■ Consigne 1:
Reprenez l'extrait sur le vote des eurodéputés concernant la commission Juncker en commençant à « Comme souvent à » et en terminant à « et Isabelle Thomas. », et renommez « Mediapart » en « Le Monde ».
■ Consigne 2:
Prolongez l'extrait sur le vote des eurodéputés concernant la commission Juncker à partir de sa dernière phrase.

■ Extrait cité:
···
Les libéraux emmenés par l'ex-premier ministre belge Guy Verhofstadt, auxquels sont rattachés les sept élus UDI-Modem (Marielle de Sarnez, Jean-Marie Cavada, etc.), se sont majoritairement prononcés pour Juncker et son équipe – à l'exception de quelques abstentionnistes (des Allemands et des Espagnols, en particulier). « Voter contre cette commission ne ferait qu'ajouter le désordre institutionnel à la crise économique et sociale », juge Sylvie Goulard, qui parle d'un vote de « responsabilité », même si elle reconnaît que « plusieurs commissaires ne (l)'ont pas convaincue ».
Comme souvent à Bruxelles, les sociaux-démocrates sont, de loin, le groupe le plus fragmenté : une majorité d'élus a voté pour, une vingtaine d'autres se sont abstenus (dont toute la délégation espagnole), et une dizaine d'autres ont voté contre. Chez les Français, comme Mediapart l'avait anticipé, les élus PS ont voté de manière éclatée. Pervenche Berès, à la tête de la délégation française, a voté pour, tout comme Sylvie Guillaume, Gilles Pargneaux ou Vincent Peillon. À l'inverse, quatre socialistes, représentants de l'aile gauche du parti, ont choisi de voter contre : Guillaume Balas, Édouard Martin, Emmanuel Maurel et Isabelle Thomas.
···
■ Matériel fourni:
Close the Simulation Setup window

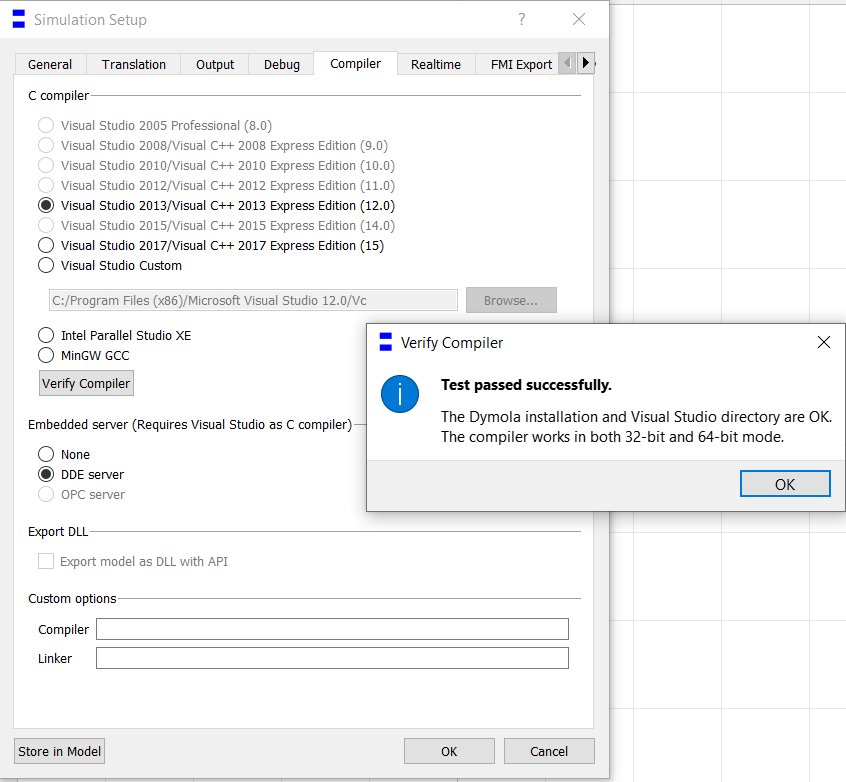tap(579, 19)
···
■ Réponse attendue 1:
Comme souvent à Bruxelles, les sociaux-démocrates sont, de loin, le groupe le plus fragmenté : une majorité d'élus a voté pour, une vingtaine d'autres se sont abstenus (dont toute la délégation espagnole), et une dizaine d'autres ont voté contre. Chez les Français, comme Le Monde l'avait anticipé, les élus PS ont voté de manière éclatée. Pervenche Berès, à la tête de la délégation française, a voté pour, tout comme Sylvie Guillaume, Gilles Pargneaux ou Vincent Peillon. À l'inverse, quatre socialistes, représentants de l'aile gauche du parti, ont choisi de voter contre : Guillaume Balas, Édouard Martin, Emmanuel Maurel et Isabelle Thomas.

■ Réponse attendue 2:
Le 15 juillet, les treize élus PS avaient réussi à s'entendre sur une position commune (abstention sur Juncker) – mais cette unité n'a pas tenu. « Qu'ils aient voté en faveur ou pas, les membres de la délégation partagent tous le même objectif : réorienter l'Europe », se défend-on côté PS. Le « dilemme » socialiste est toujours le même. Aux yeux de certains, il est impossible de valider certains commissaires douteux comme l'Espagnol Cañete. D'autant que les sociaux-démocrates, d'après eux, n'ont pas obtenu suffisamment de portefeuilles de premier plan dans le futur exécutif de Juncker.
« Voter pour cette commission, ce serait accepter une coalition sous domination de la droite. Ce serait renoncer à coaliser les forces de gauche. Cela reviendrait à laisser aux nationalistes la seule alternative possible », avançait Guillaume Balas pour justifier son vote. À ses yeux, Juncker et son équipe n'ont donné « aucune clarification sur la relance économique ».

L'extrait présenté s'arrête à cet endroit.